All I know is that I don’t like making things from scratch. And I prefer making with leftovers, wilted things. Scrap. It knows itself already, it has a confidence, lived experience, it’s jaded and bruised and addled but full. A block of nude clay, an unopened paint set, a crisp clean paper - terrifying! Who am I to announce myself there? It’s all about voice. I feel I don’t have anything to really say there - only in concoction - with conducting that tangled, complex, bruised and scrambled experience. It’s a resistance to a clean pure thing or product. I want to be an inducer, a translator, I don’t want to be the source, the origin.
The colors are vivid and conventionally beautiful but when one thinks about what they actually are there’s an interesting dichotomy going on, isn’t there? The work changes according to the light - it literally illuminates when the sun touches it. It’s spectral. It’s sap like, goop that glows. It’s lit in different ways from different sides at day or night. It’s double-sided. Like the sea, like a swimming pool. Oceanic. But dirty ocean - infected, carnal. But also, I don’t even find them or want them to be beautiful - I think they are seductive yes but toxic, poisonous colors, too much, too gore, too flirty, too desperate, too accelerated. I like how colors change when they get wet too.
Where do your titles come from? Titles always come almost last. But again, it’s not that neat or linear. They kind of hover around, they are wispy and nibble at and around the whole construction and action of the work. They float and brood backstage. They are very much like the materials that I store and collect. But also, I chose the title for the way it sounds in the mouth. Like a kind of gargle - frothy and globby, mucus, cleansing maybe.
Who were the artists that inspired you when you were younger and who inspires you now? I’m really into these old school cheesy landscape artists Andy Goldsworthy and Nils-Udo . Something about how the gesture is just in these meddlings with resident material - using the live environment as material - like wow it's the most lucid and cogent fabric to carve and cleave and shift right?
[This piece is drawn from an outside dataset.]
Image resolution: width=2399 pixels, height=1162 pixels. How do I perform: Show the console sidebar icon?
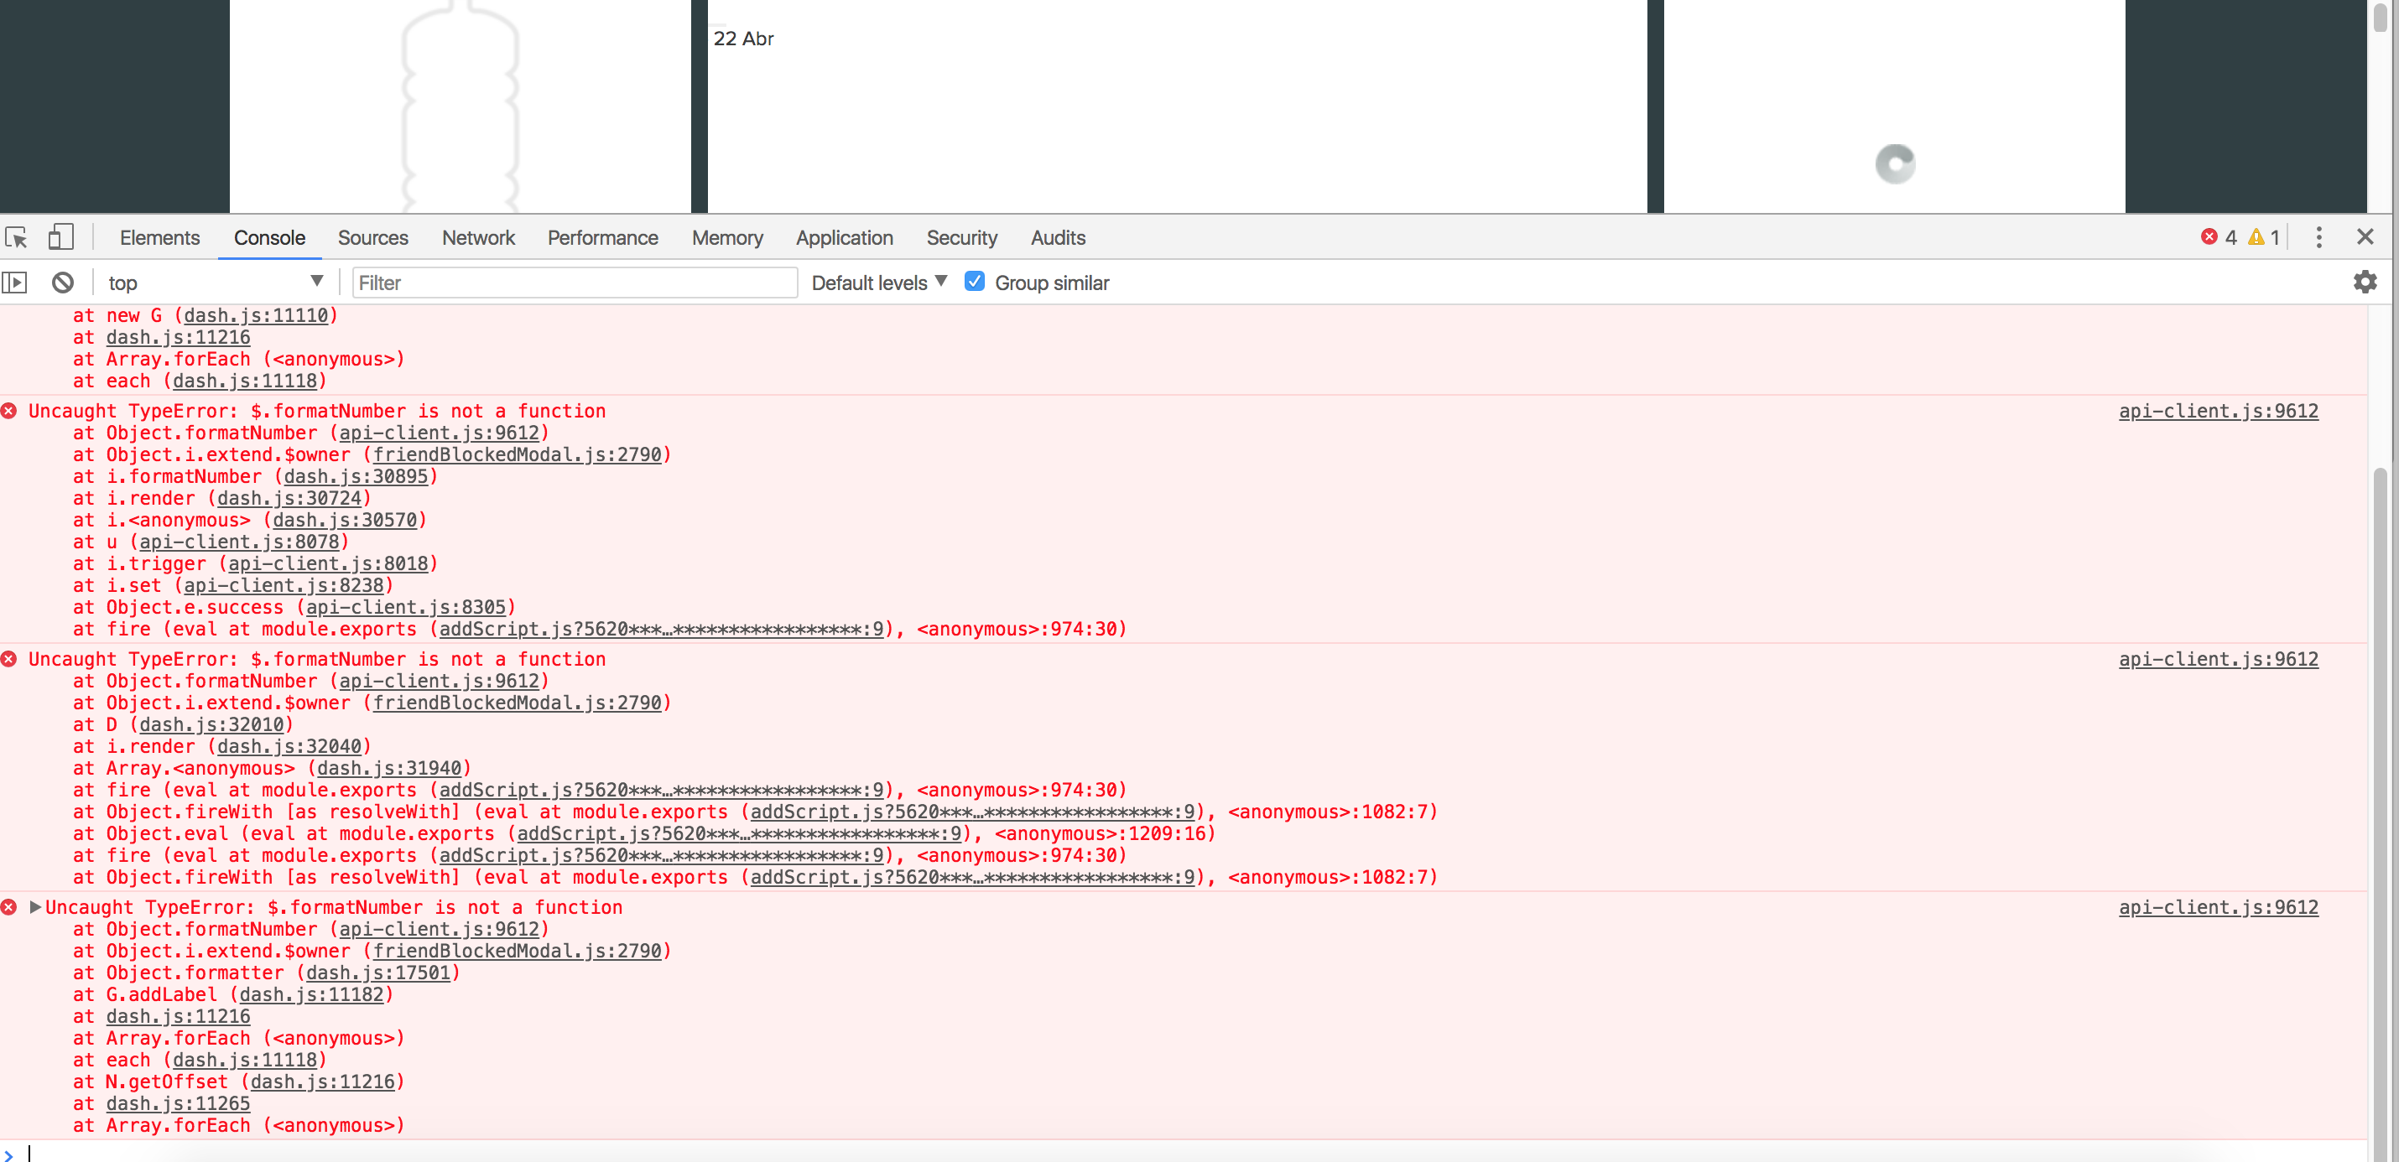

That also makes me think of my favorite work ever - John Divola 's Zuma Beach series - those photos he took in that gothic Californian sundown - and the punk lightness of gesture - him entering those abandoned villas. The best work for me involves breaking, and entering, but not taking anything. Mel Bochner ’s photos with all that shaving foam - this impulsive performative gesture I love - so liquid and carnal compared to thos taut, clever paintings. I also collect a lot of reference books and science books and images of viruses and biology. I read a lot of fiction and a lot of sci-fi.
I also look at a lot of architecture - big public spaces interest me. Hotel lobbies, stadia, foyers, shopping centers, worship spaces. The public spaces of Lina Bo Bardi and Noguchi . Public fountains.
I watch a lot of videos about factories, meat robots that work in abattoirs, stacking and slashing. It’s the movements that fascinate and chill me - the semi-human gesture. I think I am drawn to these images in their simultaneous great horror and great beauty. Lately, I can’t stop watching these homemade chicken plucking machines. I also watch a lot of anime and, also, lots of surveillance footage and technical footage of deep under the sea. Sunken cruise ships. I think I am attracted to things which emit a hallucinogenic mourning and hope, bothy psychedelic celebration and lament.